The Big Chill: People Who Choose Not To Heat Their Homes
01/21/2010

Imagine the temperature inside your house is 30 degrees. It’s so cold that the sponge you use to wash the dishes and your toothpaste are frozen solid. This is how Manhattanite Justen Ladda prefers it. And he’s not alone. A fascinating New York Times article today looks at people across the country who choose not to heat their homes.
Some, like engineer and landscape designer Janet Smith, are diehards. Smith lives at 7,000 feet in Ridgway, Colorado, in a one-room house built in 1894 that she doesn’t heat. She has embraced “throwing open windows and doors year-round, and using her own body as a solar panel when the sun shines.” Winifred Gallagher relies on a wood-burning stove to heat her former one-room schoolhouse in Long Eddy, New York. Then there’s green living blogger Crunchy Chicken, who in 2007 challenged her readers to drop the thermostat to about 55 from November 1 until April 1. The third annual Freeze Yer Buns is currently underway, if you want to see how low you can go. Some do it for environmental reasons, some do it for financial reasons, some just love the challenge.
Wondering if chilling your bones is bad for you? Here’s what Penelope Green reports:
With the right equipment, humans can endure enormous temperature dips. Dr.

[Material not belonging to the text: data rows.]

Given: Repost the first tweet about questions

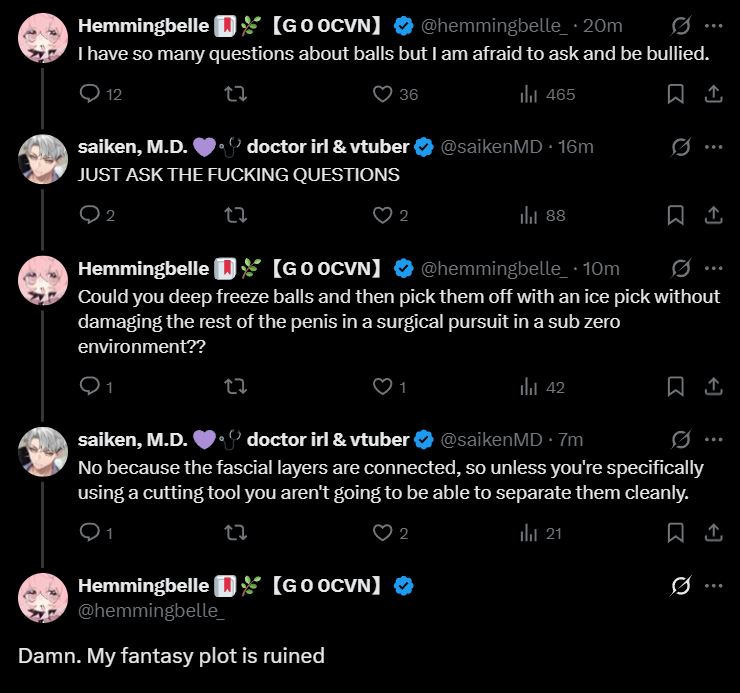Looking at the screenshot, I should tap(235, 94).
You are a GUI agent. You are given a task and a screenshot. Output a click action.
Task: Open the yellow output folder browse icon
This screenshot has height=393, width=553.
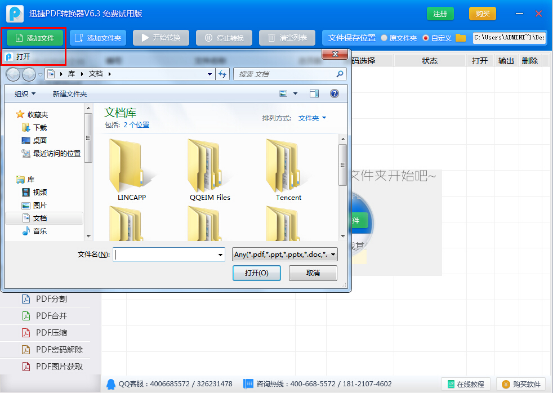coord(461,38)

Peter Hackett, director of the Institute for Altitude Medicine in Telluride, Colo., and a veteran expeditioner to Mount Everest and other frigid peaks, has recorded minus 50 degree temperatures outside his tent on a climb of Mount McKinley in Alaska. “It’s extremely unpleasant,” he said, but certainly survivable, albeit with the right gear: long underwear, layers of fleece, and down or synthetic puff jackets.
“Our best responses are behavioral — building a fire, putting on more clothes. But for those who choose not to heat their homes or who live in extremely cold environments, there are some physiological changes that occur,” he said, ticking them off. “Thyroid function goes up, creating more body heat, and metabolism changes, too, causing you to burn more fuel, fat especially, which generates a bit more heat.”
Sounds like a great excuse to drink hot chocolate with butter (hey, don’t knock it ‘til you’ve tried it—nothing tastes so good while winter camping, which is kind of what these folks are doing).
All of this has me thinking that I could do with a little more discomfort in the winter to use fewer resources. Sure, I’ve grumbled a bit when working from home in the winter because my landlords shut off the heat during the day. But with fingerless gloves, a warm fleece, and several cups of tea, I’m just fine. And when I get really cold, I pop over to the café for an hour or so. I equate that to going to the movies on the hottest summer days to take advantage of the theater’s air conditioning so I don’t have to turn on my own AC (cutting down on my electricity bill and not adding extra stress to the taxed electric grid). That’s the only reason I saw The Dukes of Hazzard in 2005. I swear.